Signal denoising using RNNs in PyTorch ¶
In this post, I'll use PyTorch to create a simple Recurrent Neural Network (RNN) for denoising a signal. I started learning RNNs using PyTorch. However, I felt that many of the examples were fairly complex. So, here's an attempt to create a simple educational example.
Problem description ¶
Given a noisy sine wave as an input, we want to estimate the denoised signal. This is shown in the figure below.
Customary imports ¶
import numpy as np
import math, random
import matplotlib.pyplot as plt
%matplotlib inline
np.random.seed(0)
Creating noisy and denoised signals ¶
Let's now write functions to cerate a sine wave, add some noise on top of it. This way we're able to create a noisy verison of the sine wave.

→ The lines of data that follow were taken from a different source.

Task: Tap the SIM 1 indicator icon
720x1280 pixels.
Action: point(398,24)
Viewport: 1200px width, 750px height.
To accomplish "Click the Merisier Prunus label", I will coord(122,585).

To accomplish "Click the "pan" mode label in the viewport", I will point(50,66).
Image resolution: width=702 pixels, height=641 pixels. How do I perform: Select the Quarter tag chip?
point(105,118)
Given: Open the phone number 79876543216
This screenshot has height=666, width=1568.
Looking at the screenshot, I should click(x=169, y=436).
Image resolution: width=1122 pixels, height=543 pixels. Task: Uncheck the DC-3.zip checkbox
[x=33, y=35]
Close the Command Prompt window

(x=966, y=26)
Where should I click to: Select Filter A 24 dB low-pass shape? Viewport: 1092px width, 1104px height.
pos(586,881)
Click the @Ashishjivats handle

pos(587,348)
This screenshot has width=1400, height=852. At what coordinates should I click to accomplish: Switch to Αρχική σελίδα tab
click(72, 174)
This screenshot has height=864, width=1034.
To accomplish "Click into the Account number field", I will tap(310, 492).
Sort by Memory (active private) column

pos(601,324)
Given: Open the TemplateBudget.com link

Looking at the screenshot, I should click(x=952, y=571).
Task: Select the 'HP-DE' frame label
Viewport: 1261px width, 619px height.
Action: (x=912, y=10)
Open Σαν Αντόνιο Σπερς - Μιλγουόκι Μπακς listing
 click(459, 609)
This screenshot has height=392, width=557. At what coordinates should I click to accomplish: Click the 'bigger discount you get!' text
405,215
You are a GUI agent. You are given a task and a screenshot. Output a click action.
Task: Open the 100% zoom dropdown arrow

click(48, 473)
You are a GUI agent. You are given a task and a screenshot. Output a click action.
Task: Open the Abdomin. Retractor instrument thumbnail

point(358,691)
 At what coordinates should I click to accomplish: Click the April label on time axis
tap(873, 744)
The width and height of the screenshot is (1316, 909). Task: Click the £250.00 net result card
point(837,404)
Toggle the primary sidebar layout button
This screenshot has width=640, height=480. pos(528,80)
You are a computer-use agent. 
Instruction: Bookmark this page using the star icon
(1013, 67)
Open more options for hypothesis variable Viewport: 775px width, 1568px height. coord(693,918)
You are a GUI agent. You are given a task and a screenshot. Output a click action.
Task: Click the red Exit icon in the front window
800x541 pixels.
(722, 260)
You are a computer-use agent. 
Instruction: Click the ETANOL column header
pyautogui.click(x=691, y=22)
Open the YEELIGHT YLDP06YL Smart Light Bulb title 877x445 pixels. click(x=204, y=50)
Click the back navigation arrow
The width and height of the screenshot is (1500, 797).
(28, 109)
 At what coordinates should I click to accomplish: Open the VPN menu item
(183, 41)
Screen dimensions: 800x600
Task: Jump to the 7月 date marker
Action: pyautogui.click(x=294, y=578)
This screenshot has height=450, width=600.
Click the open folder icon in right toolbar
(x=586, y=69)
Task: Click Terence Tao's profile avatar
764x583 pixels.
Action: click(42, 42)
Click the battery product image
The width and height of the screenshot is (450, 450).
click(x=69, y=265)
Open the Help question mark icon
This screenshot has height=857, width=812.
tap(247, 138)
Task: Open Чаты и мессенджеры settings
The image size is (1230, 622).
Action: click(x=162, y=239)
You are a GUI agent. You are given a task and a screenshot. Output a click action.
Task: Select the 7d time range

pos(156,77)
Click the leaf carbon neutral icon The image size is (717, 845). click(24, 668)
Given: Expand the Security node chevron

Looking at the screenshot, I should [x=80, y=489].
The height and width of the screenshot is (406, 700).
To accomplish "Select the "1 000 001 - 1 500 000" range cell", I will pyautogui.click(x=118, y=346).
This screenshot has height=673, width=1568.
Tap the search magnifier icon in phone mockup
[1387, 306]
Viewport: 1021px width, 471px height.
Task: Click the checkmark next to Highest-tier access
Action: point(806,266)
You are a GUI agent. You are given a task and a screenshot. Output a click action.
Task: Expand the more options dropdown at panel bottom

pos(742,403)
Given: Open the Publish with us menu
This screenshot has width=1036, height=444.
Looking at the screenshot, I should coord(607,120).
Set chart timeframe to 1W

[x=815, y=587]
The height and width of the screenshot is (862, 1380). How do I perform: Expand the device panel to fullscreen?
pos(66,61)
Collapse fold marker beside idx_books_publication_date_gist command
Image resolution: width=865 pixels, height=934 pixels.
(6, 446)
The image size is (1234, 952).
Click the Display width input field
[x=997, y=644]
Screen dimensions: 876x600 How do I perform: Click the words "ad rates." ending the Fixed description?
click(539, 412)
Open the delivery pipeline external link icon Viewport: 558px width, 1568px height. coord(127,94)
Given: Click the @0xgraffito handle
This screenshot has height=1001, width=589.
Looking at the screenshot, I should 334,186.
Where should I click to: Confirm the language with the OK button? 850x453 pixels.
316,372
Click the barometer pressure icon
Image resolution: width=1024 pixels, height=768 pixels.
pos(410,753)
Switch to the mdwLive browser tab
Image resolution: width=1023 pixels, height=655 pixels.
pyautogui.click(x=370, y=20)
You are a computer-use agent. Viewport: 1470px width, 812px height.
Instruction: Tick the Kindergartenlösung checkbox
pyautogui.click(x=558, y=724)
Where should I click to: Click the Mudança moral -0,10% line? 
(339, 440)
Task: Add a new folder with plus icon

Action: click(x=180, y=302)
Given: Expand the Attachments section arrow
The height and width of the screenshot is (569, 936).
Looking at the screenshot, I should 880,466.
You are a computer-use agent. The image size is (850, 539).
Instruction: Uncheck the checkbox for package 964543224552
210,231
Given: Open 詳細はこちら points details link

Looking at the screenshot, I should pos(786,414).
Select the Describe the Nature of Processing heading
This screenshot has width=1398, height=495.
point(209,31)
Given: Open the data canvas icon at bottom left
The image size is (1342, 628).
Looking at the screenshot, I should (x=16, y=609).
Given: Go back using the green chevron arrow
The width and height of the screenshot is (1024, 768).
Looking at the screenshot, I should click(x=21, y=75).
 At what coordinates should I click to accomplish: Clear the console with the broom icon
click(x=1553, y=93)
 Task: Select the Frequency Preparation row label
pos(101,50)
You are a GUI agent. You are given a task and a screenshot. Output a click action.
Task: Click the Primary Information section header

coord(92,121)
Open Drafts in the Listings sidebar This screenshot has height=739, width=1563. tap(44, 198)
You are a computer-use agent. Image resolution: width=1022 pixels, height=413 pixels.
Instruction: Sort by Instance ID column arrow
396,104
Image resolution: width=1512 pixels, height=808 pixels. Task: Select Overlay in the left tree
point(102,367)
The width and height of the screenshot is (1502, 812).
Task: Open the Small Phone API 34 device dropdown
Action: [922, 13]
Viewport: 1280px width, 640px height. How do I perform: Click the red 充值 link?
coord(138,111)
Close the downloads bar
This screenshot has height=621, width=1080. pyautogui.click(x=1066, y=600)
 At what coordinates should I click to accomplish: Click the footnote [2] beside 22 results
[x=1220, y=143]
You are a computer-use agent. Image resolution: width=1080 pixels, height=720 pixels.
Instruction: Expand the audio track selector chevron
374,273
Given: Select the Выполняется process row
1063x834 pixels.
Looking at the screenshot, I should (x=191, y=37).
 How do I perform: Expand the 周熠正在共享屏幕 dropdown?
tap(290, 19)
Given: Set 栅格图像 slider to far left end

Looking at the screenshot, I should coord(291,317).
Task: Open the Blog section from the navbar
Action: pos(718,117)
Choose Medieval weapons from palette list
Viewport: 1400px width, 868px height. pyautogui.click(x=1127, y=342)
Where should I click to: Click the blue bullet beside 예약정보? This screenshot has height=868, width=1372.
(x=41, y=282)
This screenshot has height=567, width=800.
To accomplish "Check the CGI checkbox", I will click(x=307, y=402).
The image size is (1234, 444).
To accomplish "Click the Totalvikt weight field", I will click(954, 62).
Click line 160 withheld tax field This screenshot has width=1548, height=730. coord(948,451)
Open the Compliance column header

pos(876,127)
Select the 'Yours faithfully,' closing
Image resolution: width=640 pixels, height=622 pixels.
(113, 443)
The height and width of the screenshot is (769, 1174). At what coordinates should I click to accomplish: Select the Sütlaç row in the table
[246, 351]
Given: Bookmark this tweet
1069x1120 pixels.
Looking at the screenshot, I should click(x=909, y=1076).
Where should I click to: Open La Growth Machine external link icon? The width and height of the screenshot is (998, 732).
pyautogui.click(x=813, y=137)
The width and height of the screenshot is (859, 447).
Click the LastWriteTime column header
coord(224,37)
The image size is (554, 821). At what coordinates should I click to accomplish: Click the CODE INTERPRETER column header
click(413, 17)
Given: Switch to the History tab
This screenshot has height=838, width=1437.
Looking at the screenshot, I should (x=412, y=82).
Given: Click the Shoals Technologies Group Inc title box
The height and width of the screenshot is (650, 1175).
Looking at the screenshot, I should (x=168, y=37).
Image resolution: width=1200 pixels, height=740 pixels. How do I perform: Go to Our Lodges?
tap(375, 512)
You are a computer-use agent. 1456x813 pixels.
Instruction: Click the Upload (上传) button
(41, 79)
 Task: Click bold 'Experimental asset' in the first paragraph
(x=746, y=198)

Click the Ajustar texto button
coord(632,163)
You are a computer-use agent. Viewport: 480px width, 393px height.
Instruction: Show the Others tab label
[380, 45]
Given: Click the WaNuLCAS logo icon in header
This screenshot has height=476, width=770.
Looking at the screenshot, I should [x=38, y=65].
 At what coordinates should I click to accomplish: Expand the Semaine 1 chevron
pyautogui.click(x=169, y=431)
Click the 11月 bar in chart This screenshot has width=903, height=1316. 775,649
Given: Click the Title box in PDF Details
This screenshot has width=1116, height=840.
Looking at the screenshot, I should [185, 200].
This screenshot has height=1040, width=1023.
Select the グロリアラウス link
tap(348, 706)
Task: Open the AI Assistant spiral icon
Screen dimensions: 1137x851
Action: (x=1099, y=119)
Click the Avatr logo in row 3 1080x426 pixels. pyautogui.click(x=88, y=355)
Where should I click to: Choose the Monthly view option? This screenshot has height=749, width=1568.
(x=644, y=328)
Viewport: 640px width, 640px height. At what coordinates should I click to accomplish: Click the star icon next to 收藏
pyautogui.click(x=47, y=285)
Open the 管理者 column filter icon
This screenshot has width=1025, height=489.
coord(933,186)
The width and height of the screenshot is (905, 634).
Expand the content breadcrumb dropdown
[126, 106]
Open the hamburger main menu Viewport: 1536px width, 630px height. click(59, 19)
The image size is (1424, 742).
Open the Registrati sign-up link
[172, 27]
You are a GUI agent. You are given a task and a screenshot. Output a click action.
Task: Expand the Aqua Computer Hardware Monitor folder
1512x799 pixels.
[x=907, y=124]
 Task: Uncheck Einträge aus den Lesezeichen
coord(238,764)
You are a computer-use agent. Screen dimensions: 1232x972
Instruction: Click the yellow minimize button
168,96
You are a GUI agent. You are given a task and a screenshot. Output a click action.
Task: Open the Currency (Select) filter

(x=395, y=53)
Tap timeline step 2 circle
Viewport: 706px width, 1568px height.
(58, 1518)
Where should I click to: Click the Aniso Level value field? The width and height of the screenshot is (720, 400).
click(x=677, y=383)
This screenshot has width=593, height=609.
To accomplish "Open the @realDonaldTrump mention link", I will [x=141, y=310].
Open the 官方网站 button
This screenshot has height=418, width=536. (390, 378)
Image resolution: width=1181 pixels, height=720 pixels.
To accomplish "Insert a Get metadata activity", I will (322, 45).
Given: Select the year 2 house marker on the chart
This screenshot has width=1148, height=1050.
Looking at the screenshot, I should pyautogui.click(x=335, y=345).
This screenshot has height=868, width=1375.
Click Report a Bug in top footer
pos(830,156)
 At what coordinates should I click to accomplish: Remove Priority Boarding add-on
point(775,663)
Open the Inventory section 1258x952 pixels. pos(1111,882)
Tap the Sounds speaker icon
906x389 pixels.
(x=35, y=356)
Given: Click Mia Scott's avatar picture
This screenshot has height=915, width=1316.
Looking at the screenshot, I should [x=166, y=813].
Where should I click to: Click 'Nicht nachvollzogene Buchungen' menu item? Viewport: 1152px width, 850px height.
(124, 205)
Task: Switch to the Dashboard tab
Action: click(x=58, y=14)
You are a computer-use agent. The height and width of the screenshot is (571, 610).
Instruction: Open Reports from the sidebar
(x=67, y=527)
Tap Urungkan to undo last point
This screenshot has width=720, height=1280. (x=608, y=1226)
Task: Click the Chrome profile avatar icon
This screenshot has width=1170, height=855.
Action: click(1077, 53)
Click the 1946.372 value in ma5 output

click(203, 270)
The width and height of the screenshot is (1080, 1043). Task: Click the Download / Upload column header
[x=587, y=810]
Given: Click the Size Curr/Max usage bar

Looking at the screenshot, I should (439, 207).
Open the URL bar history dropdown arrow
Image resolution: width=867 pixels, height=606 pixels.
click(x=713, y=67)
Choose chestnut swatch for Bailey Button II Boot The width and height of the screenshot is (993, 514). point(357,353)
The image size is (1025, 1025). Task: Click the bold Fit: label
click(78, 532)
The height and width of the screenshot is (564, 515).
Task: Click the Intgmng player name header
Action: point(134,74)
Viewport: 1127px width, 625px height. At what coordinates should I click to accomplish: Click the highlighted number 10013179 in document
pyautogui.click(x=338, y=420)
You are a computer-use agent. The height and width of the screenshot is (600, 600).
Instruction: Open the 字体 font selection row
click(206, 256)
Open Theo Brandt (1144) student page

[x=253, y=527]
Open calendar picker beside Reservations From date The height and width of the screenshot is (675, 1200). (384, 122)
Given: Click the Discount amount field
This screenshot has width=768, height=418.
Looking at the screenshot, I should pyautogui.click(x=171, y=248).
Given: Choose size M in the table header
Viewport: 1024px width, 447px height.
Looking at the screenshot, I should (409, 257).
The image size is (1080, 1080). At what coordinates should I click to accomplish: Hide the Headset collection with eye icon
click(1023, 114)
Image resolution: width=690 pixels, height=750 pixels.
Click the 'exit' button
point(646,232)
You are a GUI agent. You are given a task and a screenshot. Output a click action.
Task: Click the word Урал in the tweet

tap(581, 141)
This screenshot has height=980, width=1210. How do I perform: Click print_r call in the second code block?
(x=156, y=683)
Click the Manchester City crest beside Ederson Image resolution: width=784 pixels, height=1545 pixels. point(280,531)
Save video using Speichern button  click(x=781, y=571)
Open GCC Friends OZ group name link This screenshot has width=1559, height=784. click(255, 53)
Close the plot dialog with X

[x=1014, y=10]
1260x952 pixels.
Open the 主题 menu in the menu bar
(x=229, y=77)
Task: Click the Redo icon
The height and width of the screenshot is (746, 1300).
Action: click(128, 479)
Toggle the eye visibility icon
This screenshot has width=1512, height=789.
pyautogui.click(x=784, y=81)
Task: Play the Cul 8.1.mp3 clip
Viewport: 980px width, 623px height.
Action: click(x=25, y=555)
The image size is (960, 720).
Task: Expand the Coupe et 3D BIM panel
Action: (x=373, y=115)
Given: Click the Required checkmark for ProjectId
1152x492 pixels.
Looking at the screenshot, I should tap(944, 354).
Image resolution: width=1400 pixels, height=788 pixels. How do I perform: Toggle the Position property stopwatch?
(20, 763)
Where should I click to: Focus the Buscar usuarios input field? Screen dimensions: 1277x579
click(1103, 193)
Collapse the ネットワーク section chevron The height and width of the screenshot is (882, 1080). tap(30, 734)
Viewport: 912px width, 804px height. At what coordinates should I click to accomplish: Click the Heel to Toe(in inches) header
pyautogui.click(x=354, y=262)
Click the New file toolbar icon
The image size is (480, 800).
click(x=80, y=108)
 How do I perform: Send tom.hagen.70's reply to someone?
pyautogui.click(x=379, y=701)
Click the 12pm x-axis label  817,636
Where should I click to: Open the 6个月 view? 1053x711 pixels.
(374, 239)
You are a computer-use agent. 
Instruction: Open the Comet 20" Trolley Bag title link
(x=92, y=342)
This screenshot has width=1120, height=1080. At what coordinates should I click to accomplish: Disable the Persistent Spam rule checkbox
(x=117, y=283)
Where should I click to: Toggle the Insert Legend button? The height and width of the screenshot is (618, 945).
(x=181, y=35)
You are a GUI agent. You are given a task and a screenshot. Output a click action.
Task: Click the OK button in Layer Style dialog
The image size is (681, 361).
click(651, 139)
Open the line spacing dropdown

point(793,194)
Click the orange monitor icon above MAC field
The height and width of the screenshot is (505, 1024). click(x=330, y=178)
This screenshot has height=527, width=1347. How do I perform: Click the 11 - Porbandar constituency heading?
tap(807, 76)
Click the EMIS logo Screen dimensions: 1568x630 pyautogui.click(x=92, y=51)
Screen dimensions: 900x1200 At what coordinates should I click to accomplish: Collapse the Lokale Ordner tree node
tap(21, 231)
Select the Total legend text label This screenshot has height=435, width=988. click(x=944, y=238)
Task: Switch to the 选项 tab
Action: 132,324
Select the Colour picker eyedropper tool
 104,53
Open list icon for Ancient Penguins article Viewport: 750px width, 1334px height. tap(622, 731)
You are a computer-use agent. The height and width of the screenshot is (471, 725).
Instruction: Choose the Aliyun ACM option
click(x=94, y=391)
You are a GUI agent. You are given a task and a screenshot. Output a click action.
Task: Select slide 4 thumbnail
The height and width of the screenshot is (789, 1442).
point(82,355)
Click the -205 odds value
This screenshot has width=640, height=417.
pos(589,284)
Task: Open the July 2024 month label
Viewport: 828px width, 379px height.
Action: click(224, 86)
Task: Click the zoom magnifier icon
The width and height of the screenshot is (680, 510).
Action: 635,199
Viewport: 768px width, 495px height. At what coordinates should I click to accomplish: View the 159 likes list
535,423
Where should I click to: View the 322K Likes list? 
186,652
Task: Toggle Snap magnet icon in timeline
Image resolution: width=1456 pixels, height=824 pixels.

# Generating a clean sine wave
def sine(X, signal_freq=60.):
return np.sin(2 * np.pi * (X) / signal_freq)
# Adding uniform noise
def noisy(Y, noise_range=(-0.35, 0.35)):
noise = np.random.uniform(noise_range[0], noise_range[1], size=Y.shape)
return Y + noise
# Create a noisy and clean sine wave
def sample(sample_size):
random_offset = random.randint(0, sample_size)
X = np.arange(sample_size)
out = sine(X + random_offset)
inp = noisy(out)
return inp, out
Let's now invoke the functions we defined to generate the figure we saw in the problem description.
inp, out = sample(100)
plt.plot(inp, label='Noisy')
plt.plot(out, label ='Denoised')
plt.legend()
Creating dataset ¶
Now, let's write a simple function to generate a dataset of such noisy and denoised samples.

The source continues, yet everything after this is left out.